— Zu erledigen —
Setze den Ausgangstext über Michael Makropoulos' Buch zur Massenkultur nach seinem letzten Satz fort.

====== Ausgangstext ======

Massenkultur! Bereits mit der Verwendung des Wortes „Masse“ im Titel seines Buches setzt Michael Makropoulos ein erstes theoretisches Statement. Seit den Schriften von José Ortega y Gasset und Gustave Le Bon ist dieser Terminus im sozialwissenschaftlichen Sprachgebrauch tendenziell negativ besetzt.1 Gemeinhin wird in deutschsprachigen Forschungskontexten deshalb seit den 1970er-Jahren von Populärkultur – oder kurz Pop-Kultur – gesprochen. Warum also jetzt diese Wortwahl? Diese Frage hat deshalb große Bedeutung, weil Makropoulos zu jenen Theoretikern zu zählen ist, die Worte mit Bedacht wählen. Der Berliner Sozialwissenschaftler ist ein Meister der ebenso knappen wie präzisen Sprache, was sich nicht zuletzt an den Umfängen seiner Veröffentlichungen ablesen lässt. Selten hat eines seiner Bücher mehr als 180 Seiten, das vorliegende Buch kommt sogar mit knapp 170 Seiten aus. Und dennoch gelingt es dem Autor, darin einen kulturwissenschaftlichen Bogen zu spannen, der mehr als hundert Jahre Theoriegeschichte umfasst.

====== Datenabschnitt ======

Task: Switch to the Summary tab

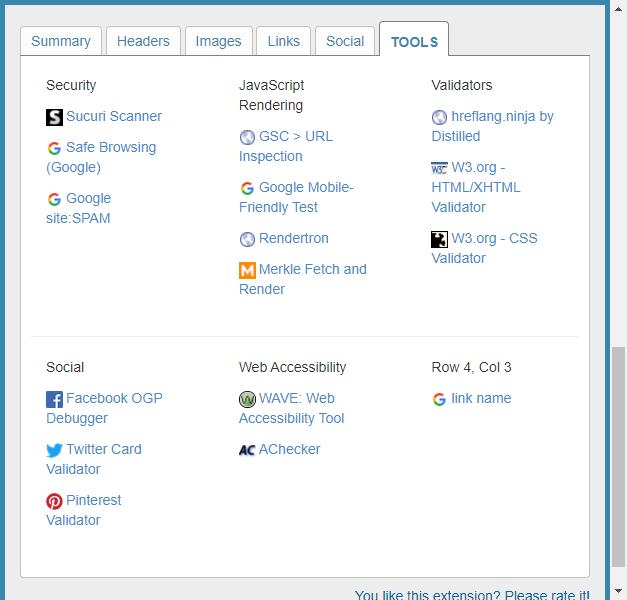Action: 61,41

======

— Antwort zur Aufgabe —
Warum also „Massenkultur“? Der Autor selbst gibt gleich im ersten Satz eine Antwort: „Noch in seinen despektierlichsten Verwendungen hat der Begriff ‚Massenkultur’ einen Bedeutungsüberschuss, der mehr signalisiert als die ideelle Summe der industrialisierten Freizeit-, Konsum- und Medienwelten, die zur hegemonialen kulturellen Wirklichkeit in den modernen Gesellschaften geworden sind.“ (S. 7) Woraus dieser Bedeutungsüberschuss besteht, versucht Makropoulos anhand eines Rundgangs durch das 20. Jahrhundert herauszuarbeiten. Als Ariadnefaden dient ihm dabei das Kontingenztheorem, das ihm den Weg durch dieses zeithistorische und theoriegeschichtliche Labyrinth weist.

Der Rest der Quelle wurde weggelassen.